Sulphur limits: The forecast considers the effects of the International Maritime Organization's (IMO's) sulphur regulations coming into effect on January 1, 2020. The IMO standards will reduce the sulphur limit for bunker fuels used in shipping to 0.5 per cent from 3.5 per cent. The International Energy Agency (IEA) estimates that more than 3.5 million bbl/d of high-sulphur fuel oil (HSFO) demanded in 2019 will largely be replaced with marine gas oil and very-low-sulphur fuel oil into 2020.

The IMO standards were expected to negatively affect global heavy sour crude oil prices because of an expected reduction in the demand for high-sulphur bunker fuels. Emission mitigation measures such as the installation of sulphur scrubbers allow ships to continue to burn HSFO, but refiners adapted the production and stockpiling of refined products to meet market demand over time. While the WCS-WTI price differential is projected to widen in 2020 to US$14.00/bbl, Alberta's exposure to the IMO standards is expected to be offset by reduced heavy oil supplies to imported to the U.S., especially from South America.

Because virtually all of Alberta's oil exports are destined for the U.S., WCS is typically supplied to complex refineries capable of handling heavy oil as well as eliminating sulphur and other impurities. Significant investments in these facilities enable the refiners to draw on heavier and lower-cost feedstock.

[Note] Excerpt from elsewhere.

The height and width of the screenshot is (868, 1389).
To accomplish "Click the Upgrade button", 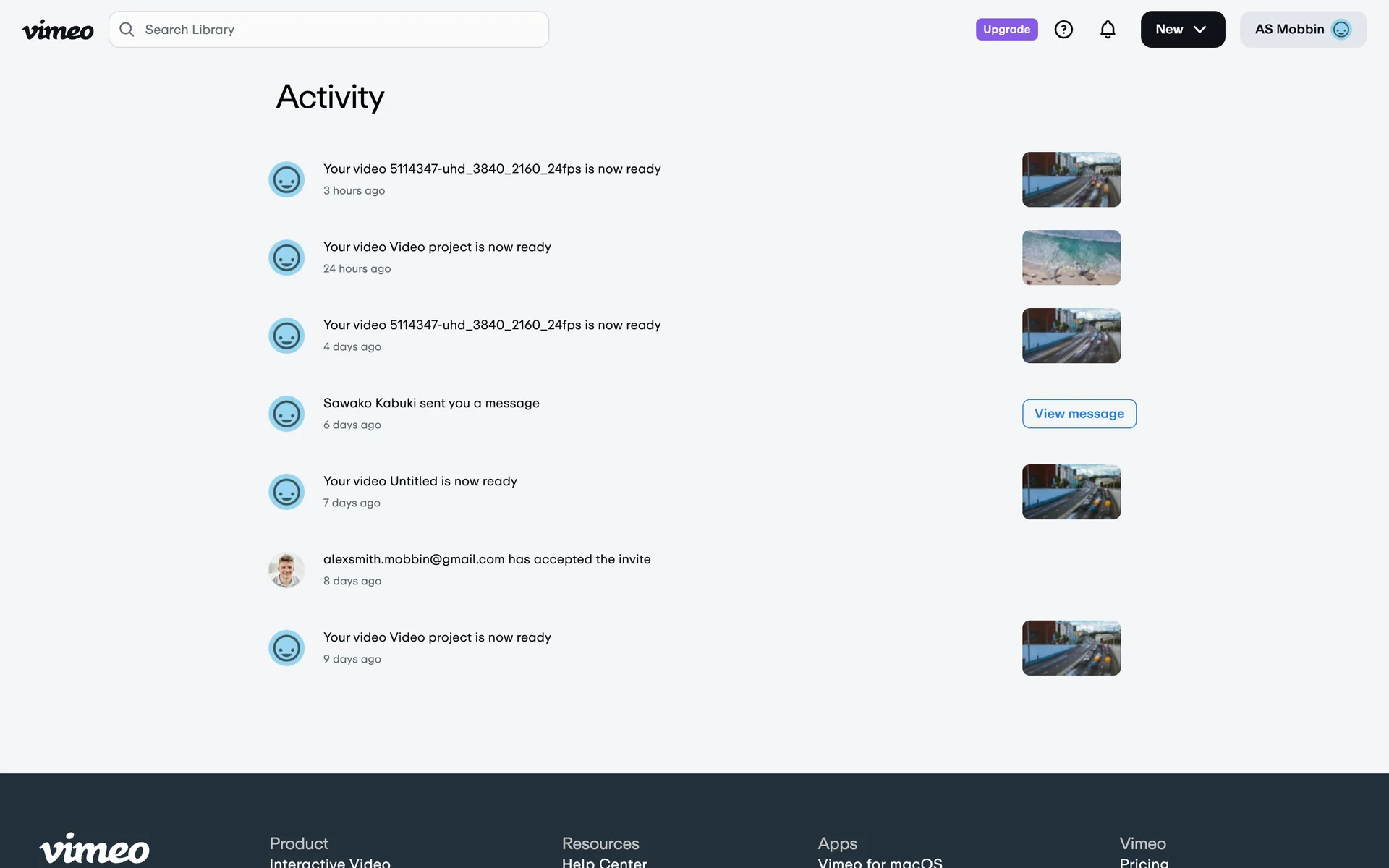I will [x=1006, y=30].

WCS is expected to have further limited exposure to the sulphur content limit for bunker fuels because a majority of Alberta's oil is destined for markets in the U.S. Midwest. Refineries in this region primarily produce gasoline and distillate fuel oils for on-highway transportation instead of marine use, such as heating oil and diesel.

Compared to the Midwest, refineries on the U.S. Gulf Coast (USGC) produce higher volumes of residual fuel oils, which are typically used for marine vessels and power generation. However, decreased heavy oil imports from Venezuela and Mexico to the USGC suggests there will be sufficient heavy oil refining capacity for Alberta's exports in the region. By the time additional pipeline capacity is projected to come online, it is expected that refiners will have reconfigured to meet market demand under the IMO standards, having a muted effect on WCS prices longer term.

U.S. Gulf Coast demand: Imports of heavy oil from Venezuela and Mexico into the U.S. Gulf Coast are expected to continue to decrease over the forecast period, which Alberta's producers will continue to take advantage of, strengthening demand for WCS crude. While U.S. oil production has increased, most of the production growth has come from shale plays such as the Permian and Eagle Ford. These shale plays produce light grades of oil that are attractive to global refineries but are not as desirable for all U.S. Gulf Coast refineries, which are set up to process heavier feedstock. Given this, there is an opportunity for heavy Canadian crude to displace the heavier Latin American crudes as Canadian supply is secure and competitively priced.

By the end of the forecast period, the differential between WCS and WTI is forecast to narrow to US$13.00/bbl as Alberta ends its curtailment program as transportation capacity becomes increasingly available, U.S. refineries increasingly draw on Alberta supplies over international sources, and new marketing opportunities emerge for exports.

Low- and High-Price Cases

The low- and high-price cases represent the near-term and long-term volatility of the price of WCS. The following are a list of scenario considerations in the price cases.

Low-price case:

  • Differentials go unmanaged as the curtailment program ends after 2020, resulting in a surplus of oil production.
  • Production vastly exceeds storage and takeaway capacity as rail and export pipeline additions are either delayed or cancelled.
  • With inadequate volumes of low-sulphur refined products available globally, the IMO sulphur regulations have a greater-than-expected negative effect on the price of WCS.

High-price case:

  • Alberta is able to increasingly compete internationally to realize higher prices.
  • Capacity restrictions in both pipeline and rail are alleviated and reduce differentials.
  • The effect of the IMO's sulphur regulations on WCS prices will be minimal.